The constantly bustling crowds include men and women in sharp ‘20s attire, shirtless fish men with giant occult tattoos, and people carrying around backpacks obviously filled with human body parts. While Oakmont’s residents will chide you for bumping into them and freak out if you pull out a gun in public, most won’t otherwise talk to you. Even a single line of dialogue from the occult bookseller having a sidewalk sale or the homeless guy actively getting pickpocketed would go a long way to making The Sinking City’s world feel more authentic.
That would also have been a great job for the game’s sidequests. While some of them do lead you through complicated investigations into the city’s high society or criminal underworld, most just send you looking for a specific piece of information in places that have been overwhelmed by monsters dubbed wylebeasts. These Resident Evil rejects include the obligatory fast moving crawly things, kind of stealthed dudes that hit you with ranged attacks, and big fat guys you should probably just run from unless you’re packing heavy artillery. Killing monsters gives you XP that you can spend on talents that make you slightly better at killing more monsters. Gathering materials allows you to craft bullets, traps, and grenades and the biggest caches of components are always in the most dangerous areas.
The Sinking City’s psychological horror is much more powerful than its survival horror, which feels entirely tacked on. With the flood cutting Oakmont off from the outside world, the cash economy has broken down and residents now trade in bullets. The idea of your currency also being your combat resource would be clever if it wasn’t so hard to find anyone who actually wanted to let me exchange my ammo for goods and services. The best that can be said about the boring and pointless combat is that it’s mostly optional and you don’t lose much progress when you die.

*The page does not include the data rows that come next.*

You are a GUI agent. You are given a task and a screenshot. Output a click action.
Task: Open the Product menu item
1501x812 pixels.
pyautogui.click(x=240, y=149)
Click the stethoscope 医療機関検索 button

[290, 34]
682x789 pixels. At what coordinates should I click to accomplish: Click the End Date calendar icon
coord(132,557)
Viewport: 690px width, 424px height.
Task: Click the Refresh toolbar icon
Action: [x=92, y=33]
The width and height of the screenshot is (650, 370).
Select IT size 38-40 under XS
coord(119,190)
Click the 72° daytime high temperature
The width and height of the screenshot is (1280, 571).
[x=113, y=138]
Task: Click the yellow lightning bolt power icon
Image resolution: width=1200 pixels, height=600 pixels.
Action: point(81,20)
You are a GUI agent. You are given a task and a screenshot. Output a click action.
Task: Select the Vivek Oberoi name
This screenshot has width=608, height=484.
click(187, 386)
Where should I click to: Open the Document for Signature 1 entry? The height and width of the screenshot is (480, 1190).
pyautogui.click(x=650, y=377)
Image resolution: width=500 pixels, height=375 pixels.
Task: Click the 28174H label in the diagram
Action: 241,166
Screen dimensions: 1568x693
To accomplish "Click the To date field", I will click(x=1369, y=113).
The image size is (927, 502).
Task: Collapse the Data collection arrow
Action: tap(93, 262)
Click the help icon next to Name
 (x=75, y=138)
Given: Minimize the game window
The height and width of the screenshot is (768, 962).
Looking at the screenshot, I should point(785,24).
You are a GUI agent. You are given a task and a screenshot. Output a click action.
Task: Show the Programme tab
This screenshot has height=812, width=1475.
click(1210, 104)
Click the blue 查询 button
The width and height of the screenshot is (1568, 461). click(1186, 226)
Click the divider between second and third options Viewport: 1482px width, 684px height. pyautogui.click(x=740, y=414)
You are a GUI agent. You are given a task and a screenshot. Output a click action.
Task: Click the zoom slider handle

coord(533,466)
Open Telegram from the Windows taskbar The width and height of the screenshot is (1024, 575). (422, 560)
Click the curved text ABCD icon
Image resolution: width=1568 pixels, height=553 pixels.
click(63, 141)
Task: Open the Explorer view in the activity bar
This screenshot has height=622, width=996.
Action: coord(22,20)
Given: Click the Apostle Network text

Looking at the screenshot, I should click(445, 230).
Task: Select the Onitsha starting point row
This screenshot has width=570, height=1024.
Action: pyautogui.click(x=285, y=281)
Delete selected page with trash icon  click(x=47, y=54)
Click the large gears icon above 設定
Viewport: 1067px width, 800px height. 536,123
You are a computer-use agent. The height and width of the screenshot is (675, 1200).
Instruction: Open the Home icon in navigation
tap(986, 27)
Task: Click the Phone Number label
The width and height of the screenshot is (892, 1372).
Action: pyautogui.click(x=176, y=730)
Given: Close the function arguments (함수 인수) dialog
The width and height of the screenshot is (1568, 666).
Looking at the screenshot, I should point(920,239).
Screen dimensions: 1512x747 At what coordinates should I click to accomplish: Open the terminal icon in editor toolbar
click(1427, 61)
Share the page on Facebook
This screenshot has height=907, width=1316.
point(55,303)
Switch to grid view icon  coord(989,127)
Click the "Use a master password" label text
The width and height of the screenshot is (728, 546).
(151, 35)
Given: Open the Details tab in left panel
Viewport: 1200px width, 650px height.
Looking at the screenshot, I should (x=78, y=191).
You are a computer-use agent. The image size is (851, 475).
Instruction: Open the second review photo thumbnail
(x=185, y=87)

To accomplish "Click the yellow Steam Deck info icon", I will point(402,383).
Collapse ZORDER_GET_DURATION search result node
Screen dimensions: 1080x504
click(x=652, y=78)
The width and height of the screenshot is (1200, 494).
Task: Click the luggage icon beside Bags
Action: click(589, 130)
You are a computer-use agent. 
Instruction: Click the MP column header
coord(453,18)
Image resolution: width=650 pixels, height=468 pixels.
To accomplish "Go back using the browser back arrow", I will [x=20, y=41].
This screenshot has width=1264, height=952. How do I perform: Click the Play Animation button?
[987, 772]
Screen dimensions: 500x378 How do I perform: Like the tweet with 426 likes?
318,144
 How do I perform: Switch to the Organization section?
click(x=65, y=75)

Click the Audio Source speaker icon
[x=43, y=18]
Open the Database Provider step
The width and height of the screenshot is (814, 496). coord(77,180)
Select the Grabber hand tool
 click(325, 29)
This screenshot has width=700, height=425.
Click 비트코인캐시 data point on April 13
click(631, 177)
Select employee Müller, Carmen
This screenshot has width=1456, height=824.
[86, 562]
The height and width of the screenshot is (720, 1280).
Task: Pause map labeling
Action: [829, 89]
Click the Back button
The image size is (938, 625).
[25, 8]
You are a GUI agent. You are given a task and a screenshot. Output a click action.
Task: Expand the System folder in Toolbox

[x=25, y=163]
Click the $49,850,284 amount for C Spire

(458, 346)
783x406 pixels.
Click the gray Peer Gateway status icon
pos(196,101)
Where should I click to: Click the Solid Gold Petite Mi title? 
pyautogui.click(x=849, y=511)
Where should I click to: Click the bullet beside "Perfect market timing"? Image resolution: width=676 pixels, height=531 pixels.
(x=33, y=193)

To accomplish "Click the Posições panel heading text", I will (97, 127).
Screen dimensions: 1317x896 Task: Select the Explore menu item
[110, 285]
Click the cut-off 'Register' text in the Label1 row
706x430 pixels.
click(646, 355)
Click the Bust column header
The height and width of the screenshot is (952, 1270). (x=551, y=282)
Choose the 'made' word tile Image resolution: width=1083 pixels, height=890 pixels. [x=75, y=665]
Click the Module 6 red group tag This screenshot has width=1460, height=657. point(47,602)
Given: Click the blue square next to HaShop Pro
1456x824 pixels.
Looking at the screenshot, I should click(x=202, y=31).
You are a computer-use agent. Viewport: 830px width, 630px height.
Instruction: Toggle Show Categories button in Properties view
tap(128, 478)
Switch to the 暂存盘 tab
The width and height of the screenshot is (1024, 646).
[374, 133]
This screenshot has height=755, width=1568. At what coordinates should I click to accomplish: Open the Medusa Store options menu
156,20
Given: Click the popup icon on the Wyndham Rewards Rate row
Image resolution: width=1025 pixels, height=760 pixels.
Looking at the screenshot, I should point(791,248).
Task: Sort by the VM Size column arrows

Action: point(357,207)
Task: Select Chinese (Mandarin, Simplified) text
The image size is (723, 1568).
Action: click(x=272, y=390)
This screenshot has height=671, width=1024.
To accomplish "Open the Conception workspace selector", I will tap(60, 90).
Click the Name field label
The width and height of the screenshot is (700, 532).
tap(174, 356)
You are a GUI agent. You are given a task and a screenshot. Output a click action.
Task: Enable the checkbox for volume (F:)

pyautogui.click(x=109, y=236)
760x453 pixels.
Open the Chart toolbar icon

Managing side quests is also needlessly annoying. Most missions tell you exactly where you need to visit, but the locations don’t automatically get added to your map. That would be fine for players who want a more authentic detective experience, but the game does offer you the chance to add a location marker. But this must be done manually and then still only shows up if you have the specific quest selected in your log. You also need to have a specific quest highlighted to get useful results for queries when searching an archive, something I only learned after extensive trial since The Sinking City’s tutorial isn’t especially helpful. The side quests should provide a way to stay entertained when you’re stuck trying to figure out the next place to go on the main plot, but I found most of them to be chores rather than entertaining distractions.
There’s a portion of The Sinking City where Reed must don an old timey diving suit to follow in the footsteps of an ill-fated deep sea expedition. While walking across the ocean floor I witnessed a massive cephalopod drifting by. Reed’s declining sanity bar let me know that it was hurting him to look at the creature, but it was too beautiful to look away. I had the same response in general to playing The Sinking City. There’s so much wonderful potential in this game that its flaws are all the more maddening. I wished that it had followed Call of Cthulhu in abandoning combat altogether and just used its larger space and considerably more nuanced investigation system to tell a great story. But it seems I’ll have to keep waiting for the perfect Lovecraft game.
This game was played on PC using a code provided by the publisher. The Sinking City is also available on Playstation 4 and Xbox One.